Il pacchetto #conversione prenderà le mosse da 4 temi, indicati come strategici anche dalle più sane e sacrosante direttive europee:
— stop al consumo di suolo e alla cementificazione selvaggia che ha letteralmente divorato, saccheggiato e messo in pericolo gran parte del territorio italiano, in barba a un patrimonio paesaggistico di inestimabile valore; rigenerazione urbana (anche in chiave anti-sismica) e lotta al dissesto idrogeologico;
— valorizzazione delle esperienze concrete e ampiamente sperimentate che hanno mostrato che andare verso un sistema a “rifiuti zero” sia possibile e doveroso, anche attraverso il potenziamento della cosiddetta “economia circolare” che tratta sistematicamente alla stregua di risorse da valorizzare e ri-immettere in circolo anche quelle che un tempo venivano pensate come scarti e rifiuti;
— vivibilità e benessere nelle aree urbane e metropolitane, puntando fortemente su razionalizzazione dei consumi, risparmio energetico ed idrico spinto e gestione nuova e sostenibile della mobilità;
— strategia per una conversione radicale e strategica dei siti industriali inquinanti (che hanno devastato aree del Paese e inciso drammaticamente sulla vita e sulla salute di milioni di cittadini italiani) e, ad un tempo, per la promozione ed il sostegno strutturale alle attività produttive e industriali fortemente innovative e sostenibili, in grado di rilanciare eccellenze e competenze ancora presenti (malgrado tutto) nel nostro Paese
— lotta ai cambiamenti climatici: chiusura di ogni forma di finanziamento e sostegno a impianti di generazione energetica fossile ad alto impatto ambientale e introduzione di un sistema fiscale all’insegna di “chi inquina paghi” (carbon Tax), in grado di sostenere e promuovere la generazione di energia distribuita e pulita, l’efficienza energetica, le buone pratiche green.

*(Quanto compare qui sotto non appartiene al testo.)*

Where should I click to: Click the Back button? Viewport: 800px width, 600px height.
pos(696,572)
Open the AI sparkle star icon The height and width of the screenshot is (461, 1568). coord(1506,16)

È questo il reale obiettivo strategico su cui investire per rendere l’Italia stabilmente indipendente dalle importazioni di combustibili ed energia (il petrolio dei nostri mari è pochissimo e di scarsa qualità. Anche se centellinato, sarebbe utilizzabile per pochi anni).
In questi giorni stiamo sistematizzando, aggiornando ed armonizzando il materiale già disponibile (e abbandonato a favore di provvedimenti parlamentari sempre, casualmente, “più urgenti e indifferibili” per il Paese) e stiamo costituendo gruppi di lavoro multi-disciplinari tra esperti del settore per perfezionare le proposte ed arricchirle delle molte esperienze e competenze virtuose del Paese.
Il punto di partenza è semplice: l’idea di futuro che vogliamo costruire non è solo la più equa e sostenibile. E’ anche la più efficace e conveniente in termini di lavoro, di competitività delle imprese e del sistema Paese, di efficienza, legalità e lotta alla corruzione, di benessere sociale. Ce lo dimostrano le migliaia le aziende italiane — grandi, medie, piccole — che su questa sfida stanno già costruendo le loro strategie, e il fatto che questo pezzo di economia sia anche quello che ha retto meglio all’urto della crisi. Ce lo dimostrano le buone pratiche di cui è disseminato il nostro territorio, partecipate, sane, collettive. Il problema è una politica che ignora completamente questa prospettiva, o che peggio, come nel caso del governo Renzi e dei suoi predecessori accomunati da una visione trasversalmente fossile, la sfavorisce. Senza un capovolgimento reale di questa visione, la “green economy” italiana resterà solo una nicchia, invece di diventare la locomotiva di una ripresa che tutti auspicano ma su cui nessuno, realmente, investe.
Insomma, la sfida è aperta, come anche il cantiere; “il tempo di perdere tempo”, giocando a scimmiottare il boom degli anni ’60, è ampiamente scaduto; un nuovo modo di pensare al futuro, al benessere, al lavoro, alla convivenza sociale, al rispetto del pianeta e del prossimo è, infine, davvero, possibile.